On the lucifugous, black and white cover of Rated R, Rihanna was literally and figuratively, a woman battered down.  With weighty themes pouring from the blond-spotted beauty, the world saw the heavy cracks of a young woman defeated.  But her music only partly portrayed this; the Carib-pop gem Rude Boy lashed out and thus, a summer hit ensued, giving us hope of Ri-Ri returning to an effervescence she once held.

And now she’s just… in all meanings of the word and befitting for the title of her fifth studio album, Loud.  And she ain’t taut with contempt, she’s boisterous.   She’s expressing her evolution from the dark phase and saying, Look. At Me.  I’m doing alright.  And hey, Rihanna, we see you.  We got it.  You look good.   Bragging red locks and a model frame, there is an obvious progression from the stormy and twisted to the sassy and piquant, in effect.  
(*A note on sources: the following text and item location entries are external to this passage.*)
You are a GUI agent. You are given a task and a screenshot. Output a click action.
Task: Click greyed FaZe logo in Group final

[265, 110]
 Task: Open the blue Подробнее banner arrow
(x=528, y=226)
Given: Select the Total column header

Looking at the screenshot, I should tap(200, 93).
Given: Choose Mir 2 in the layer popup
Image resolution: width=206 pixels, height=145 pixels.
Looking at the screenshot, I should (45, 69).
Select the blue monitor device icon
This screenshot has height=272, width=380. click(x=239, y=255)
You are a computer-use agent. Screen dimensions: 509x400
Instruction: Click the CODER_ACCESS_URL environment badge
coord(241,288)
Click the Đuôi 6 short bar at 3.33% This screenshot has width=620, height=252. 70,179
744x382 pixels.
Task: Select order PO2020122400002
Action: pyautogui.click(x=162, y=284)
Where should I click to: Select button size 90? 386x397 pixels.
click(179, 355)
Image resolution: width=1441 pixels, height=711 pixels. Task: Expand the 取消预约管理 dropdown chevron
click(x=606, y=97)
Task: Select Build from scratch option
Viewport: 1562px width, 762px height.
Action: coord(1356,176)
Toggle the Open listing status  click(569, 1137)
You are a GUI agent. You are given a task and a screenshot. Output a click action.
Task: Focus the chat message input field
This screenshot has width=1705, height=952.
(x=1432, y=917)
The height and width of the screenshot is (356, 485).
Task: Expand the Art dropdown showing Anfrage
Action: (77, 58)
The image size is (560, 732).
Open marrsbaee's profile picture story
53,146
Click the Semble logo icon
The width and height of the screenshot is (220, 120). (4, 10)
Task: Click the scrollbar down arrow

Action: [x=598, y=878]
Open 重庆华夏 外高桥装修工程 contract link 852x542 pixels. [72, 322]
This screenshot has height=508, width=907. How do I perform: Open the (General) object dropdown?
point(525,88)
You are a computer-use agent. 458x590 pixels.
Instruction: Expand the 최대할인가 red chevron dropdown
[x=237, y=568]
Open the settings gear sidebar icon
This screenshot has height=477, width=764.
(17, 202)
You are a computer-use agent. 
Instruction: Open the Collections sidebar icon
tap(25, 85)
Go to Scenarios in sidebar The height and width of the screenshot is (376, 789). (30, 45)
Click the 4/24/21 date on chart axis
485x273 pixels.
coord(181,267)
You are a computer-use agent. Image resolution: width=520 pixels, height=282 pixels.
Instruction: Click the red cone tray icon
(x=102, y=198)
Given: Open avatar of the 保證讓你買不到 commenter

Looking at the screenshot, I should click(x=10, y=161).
Sonically, her album is bringing attitude with fiery tunes and catchy island vibes that have been missing since Music of the Sun. Her past 3 albums have been so jumbled with pop, rock, R&B, and dance, there were times when her Caribbean swag appeared mute, or lightly touched upon.  As deft as her writers and producers are for churning pop hits, songs that coax the island gyal out are effortless and prove to be the most memorable.  On Loud, this is all the more apparent.

Her second single, What’s My Name has a flirtatious, simmering Rude Boy vibe, with the brazen Drake turning “soft lips” into a 69 joke (like we didn’t know you were going to there, Drizzy) and Rihanna countering with her own unabashed layering (Not everybody, knows how to work my body/ Knows how to make me want it/ but boy, you stay up on it).

Man Down, co-penned by another Barbados native, Shontelle Layne, is like the background track to a Cops episode, reflective of Bob Marley’s Bad Boys. It saunters with a rocksteady rhythm and wailing sirens, but the urgency in Rihanna’s voice describes an impulsive decision turned lethal.  The highlight is her patois cadences that hasten towards the end of the song.

Her accent is strongly showcased in the happy-hour sing-a-long, Cheers (Drink To That). Underneath the yowling of Avril Lavigne’s “yeahs,”  the camaraderie of bar-hopping and drunkenness is captured with Jameson liquor and Coyote Ugly references.  Rihanna’s vocals rumble like the effects of alcoholic beverages whittled it down to a Lady Saw imitation.

The rest of the album still covers the bases with pop smashes and rock ballads, but pinches her mobility as a singer.  Many have noticed her lack of cohesiveness from recording to live performance, but her attempts on sensitizing dampens the mood of the album. California King Bed yawns with a Taylor Swift-like coyness and tepid guitar solos.  Lady Antebellum would’ve done it better (California dreaming, really?).   Her vocals are stretched in Complicated, but the track is weakened by the adolescent vacillation over boyfriend issues.

There is a clear aspiration for this album to be ubiquitous, and well, overbearing with tunes.  Rather than follow the typical pop formula, Rihanna gives an album specifically catered to where she is now with her career, music, and life.  And blaring seems to be the point.